Hardware, software, services. Mai

27/04/2020 Non Par cborne

À chaque changement, il peut être intéressant de faire le point.

Le hardware

  • Une tour à base de i3, un SSD de 256 Go, un disque dur supplémentaire de 1 To, et 16 Go de RAM ce qui a été une évolution du moment avec un passage de 8 à 16. Comme évoqué dans les derniers billets, on est sur des bases de plus en plus gourmandes, il m’est arrivé de ramer à 8 Go. Si je devais faire quelque chose sur cette tour, ce serait éventuellement passer à du mini-PC pour limiter l’encombrement. Cela voudrait dire par contre, opter pour du matériel neuf, et comme on le sait, ce n’est pas le genre de la maison. Je reste à l’affût d’une bonne occasion.
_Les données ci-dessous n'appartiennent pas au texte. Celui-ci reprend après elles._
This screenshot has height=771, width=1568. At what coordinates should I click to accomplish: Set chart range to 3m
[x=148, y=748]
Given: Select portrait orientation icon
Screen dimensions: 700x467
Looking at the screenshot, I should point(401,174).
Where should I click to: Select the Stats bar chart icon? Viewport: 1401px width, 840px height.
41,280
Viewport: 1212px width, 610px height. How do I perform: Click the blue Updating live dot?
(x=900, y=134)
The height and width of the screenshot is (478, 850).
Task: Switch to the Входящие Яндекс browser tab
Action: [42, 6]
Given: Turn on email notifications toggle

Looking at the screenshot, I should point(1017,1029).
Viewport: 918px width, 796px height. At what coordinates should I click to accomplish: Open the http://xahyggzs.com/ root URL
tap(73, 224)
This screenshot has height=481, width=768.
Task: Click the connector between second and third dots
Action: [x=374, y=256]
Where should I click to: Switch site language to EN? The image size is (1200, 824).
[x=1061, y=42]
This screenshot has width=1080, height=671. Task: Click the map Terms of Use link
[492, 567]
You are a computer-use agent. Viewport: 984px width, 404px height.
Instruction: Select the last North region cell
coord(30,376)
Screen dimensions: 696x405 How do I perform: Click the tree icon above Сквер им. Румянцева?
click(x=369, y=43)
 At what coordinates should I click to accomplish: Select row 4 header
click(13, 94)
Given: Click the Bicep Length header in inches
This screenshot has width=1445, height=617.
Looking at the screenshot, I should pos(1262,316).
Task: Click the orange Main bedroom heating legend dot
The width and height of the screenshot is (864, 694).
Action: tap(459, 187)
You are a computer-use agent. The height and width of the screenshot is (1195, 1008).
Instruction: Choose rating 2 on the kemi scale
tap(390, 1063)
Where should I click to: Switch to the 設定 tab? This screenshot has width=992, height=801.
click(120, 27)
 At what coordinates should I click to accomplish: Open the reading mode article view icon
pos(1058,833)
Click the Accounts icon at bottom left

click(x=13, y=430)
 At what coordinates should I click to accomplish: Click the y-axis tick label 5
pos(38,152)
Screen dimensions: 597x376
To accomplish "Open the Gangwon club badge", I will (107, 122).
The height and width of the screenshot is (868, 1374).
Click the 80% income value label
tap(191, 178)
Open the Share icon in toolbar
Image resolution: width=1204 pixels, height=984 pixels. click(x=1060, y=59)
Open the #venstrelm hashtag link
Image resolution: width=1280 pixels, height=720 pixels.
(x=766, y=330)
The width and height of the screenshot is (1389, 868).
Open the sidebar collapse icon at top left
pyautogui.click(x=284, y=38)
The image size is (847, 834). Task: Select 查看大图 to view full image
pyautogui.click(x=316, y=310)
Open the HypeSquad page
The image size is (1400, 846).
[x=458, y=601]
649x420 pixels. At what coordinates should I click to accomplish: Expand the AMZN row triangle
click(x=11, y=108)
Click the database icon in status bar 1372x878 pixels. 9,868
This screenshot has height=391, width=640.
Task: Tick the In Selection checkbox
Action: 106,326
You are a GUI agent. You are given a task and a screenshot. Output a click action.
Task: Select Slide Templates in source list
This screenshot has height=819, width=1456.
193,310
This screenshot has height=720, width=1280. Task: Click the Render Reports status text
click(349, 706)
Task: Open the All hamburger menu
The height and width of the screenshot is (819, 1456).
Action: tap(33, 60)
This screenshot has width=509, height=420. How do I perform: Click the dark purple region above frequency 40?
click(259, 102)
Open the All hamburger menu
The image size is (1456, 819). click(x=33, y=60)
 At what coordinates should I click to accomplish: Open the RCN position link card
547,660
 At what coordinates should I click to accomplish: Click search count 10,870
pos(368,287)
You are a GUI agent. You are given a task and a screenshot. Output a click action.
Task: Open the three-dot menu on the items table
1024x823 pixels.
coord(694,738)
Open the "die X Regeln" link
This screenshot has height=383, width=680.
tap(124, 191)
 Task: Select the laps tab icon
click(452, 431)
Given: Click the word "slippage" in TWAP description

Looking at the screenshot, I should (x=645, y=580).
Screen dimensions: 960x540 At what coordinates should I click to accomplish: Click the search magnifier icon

L’écran 24 pouces me paraît indispensable pour le confort de travail.
  • Un ordinateur portable avec 4 Go de RAM et pas grand-chose en SSD. Cet ordinateur portable qui a de moins en moins d’intérêt pour moi avec les années doit être prêt au cas où. Car, si je suis amené dans cette période de confinement à devoir faire de la garderie, c’est cet outil qui me permettra d’assurer la continuité pédagogique à distance. Alors que l’ensemble des classes seront équipées de TBI, c’est un appareil qui ne devrait plus avoir de sens, néanmoins en cas de mutation, je ne sais pas quel sera l’équipement disponible. Il faut donc entretenir cette machine.
  • Un smarpthone de base avec 2 Go de RAM et 16 Go de stockage. C’est court, très court. Il apparaît que pour un smartphone maintenant, ça va être à minima 3 Go et 32 Go, et certainement 4 Go et 64 Go pour avoir un peu de tranquillité. Il faut payer pour avoir ce type de matériel au moment où j’écris ces lignes 150 € environ dans un magasin français. J’y viendrais peut-être. L’utilisation toutefois particulièrement limitée de mon téléphone ne justifie pas le remplacement.
  • Une tablette avec 2 Go et 64 Go de base. Contrairement au smartphone, je n’ai pas la sensation que ça rame pourtant avec une utilisation quasiment similaire. Je me contente de lire des bd et de surfer un peu, pas plus.
  • Avec les problèmes de compatibilité de SMB V1, j’ai des problèmes de sauvegarde dans le réseau pour les différents appareils de la maison. Ne voulant plus m’investir dans le montage d’un serveur de type Openmediavault, ne voulant pas mettre des fortunes dans un NAS, j’ai fait le choix pour ce boîtier atypique. Le Blueendless BS-U35WF pour 50 €. Vous pouvez trouver un test ici, je ferai le mien à réception du matériel. Le produit à priori n’est pas inintéressant car il est à base open-wrt et est suivi par la communauté.
  • J’ai désormais toute une panoplie de consoles d’anciennes générations et la PS4 pour laquelle je ne renouvelle plus l’abonnement ni ne regarde les jeux qui sortent pour l’instant. La masse de jeux que j’ai à faire sur PS3 est importante, j’irai jeter un coup d’œil de temps en temps pour certains jeux comme Sekiro qui pourrait m’intéresser.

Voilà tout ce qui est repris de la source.